La République togolaise (nom officiel), est un pays d’Afrique occidentale. Le Togo jouxte le Ghana, le Bénin et le Burkina Faso. Sa capitale est Lomé. A la fin du XIXe siècle, l’Allemagne institua un protectorat dans la région. Après la Première Guerre mondiale, le pouvoir sur le pays fut transféré à la France. Le Togo acquit son indépendance en 1960. La langue officielle du pays est le français mais de nombreuses langues vernaculaires sont parlées au Togo et, en particulier, des langues de la famille du gbe. Tandis que la majorité de la population est fidèle aux croyances indigènes il y a des minorités significatives chrétiennes et musulmanes.  

La marionnette, au Togo, est abondante et diverse ; elle offre un éventail exemplaire de formes et de techniques. Tandis que les figures sont utilisées dans des rituels de vie et d’initiation, la marionnette moderne est en développement depuis le XXe siècle dans une optique impliquant des aspects de la tradition mais aussi les intérêts artistiques et sociaux contemporains des artistes.

Les marionnettes de cérémonie 

L’utilisation de certaines statuettes sacrées au cours des manifestations religieuses ne diffère en rien d’un spectacle de marionnettes, et ce, quel que soit le milieu social des Togolais.

Le cas le plus représentatif est observé à Vogan, une ville du sud du Togo.

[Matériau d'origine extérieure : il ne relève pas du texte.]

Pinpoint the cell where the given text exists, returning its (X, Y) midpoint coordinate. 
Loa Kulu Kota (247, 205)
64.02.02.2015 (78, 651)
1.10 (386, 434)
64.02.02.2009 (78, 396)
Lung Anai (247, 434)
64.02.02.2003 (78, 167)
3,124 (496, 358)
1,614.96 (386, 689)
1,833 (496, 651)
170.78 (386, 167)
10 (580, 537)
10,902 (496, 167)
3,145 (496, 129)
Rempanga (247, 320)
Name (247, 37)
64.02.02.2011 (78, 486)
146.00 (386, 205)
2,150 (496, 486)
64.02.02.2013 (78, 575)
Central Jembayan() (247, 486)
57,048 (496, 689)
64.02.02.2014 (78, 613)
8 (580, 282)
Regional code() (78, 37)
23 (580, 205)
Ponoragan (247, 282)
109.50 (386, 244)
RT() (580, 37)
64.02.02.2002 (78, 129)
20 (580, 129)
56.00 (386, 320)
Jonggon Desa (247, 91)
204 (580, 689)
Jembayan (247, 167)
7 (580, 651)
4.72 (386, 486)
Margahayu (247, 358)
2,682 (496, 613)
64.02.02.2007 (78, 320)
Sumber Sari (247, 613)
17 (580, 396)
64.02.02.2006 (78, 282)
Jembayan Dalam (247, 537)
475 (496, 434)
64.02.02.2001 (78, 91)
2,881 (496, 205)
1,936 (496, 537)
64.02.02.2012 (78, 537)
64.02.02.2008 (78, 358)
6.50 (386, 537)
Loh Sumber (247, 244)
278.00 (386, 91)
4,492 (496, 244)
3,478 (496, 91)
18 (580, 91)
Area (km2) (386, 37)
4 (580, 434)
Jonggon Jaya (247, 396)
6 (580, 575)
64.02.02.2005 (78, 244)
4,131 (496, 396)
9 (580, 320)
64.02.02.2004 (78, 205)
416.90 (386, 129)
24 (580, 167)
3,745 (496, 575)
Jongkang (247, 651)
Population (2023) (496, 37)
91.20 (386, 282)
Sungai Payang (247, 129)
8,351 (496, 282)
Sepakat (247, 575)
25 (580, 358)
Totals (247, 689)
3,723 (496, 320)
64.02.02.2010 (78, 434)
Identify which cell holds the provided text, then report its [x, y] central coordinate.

On y trouve tous les éléments essentiels qui entrent dans la représentation d’un spectacle de marionnettes : une figurine habillée qui incarne un personnage, un thème, un castelet, un espace de jeu, un manipulateur, des chanteurs, des percussionnistes, des danseurs, un public. Dans cette localité, le dieu du tonnerre, Hèbiesso, est représenté par une marionnette sacrée faite d’une tige de bois habillée d’une petite robe en raphia. Cette marionnette fétiche sort exceptionnellement pendant les cérémonies d’invocation de la pluie.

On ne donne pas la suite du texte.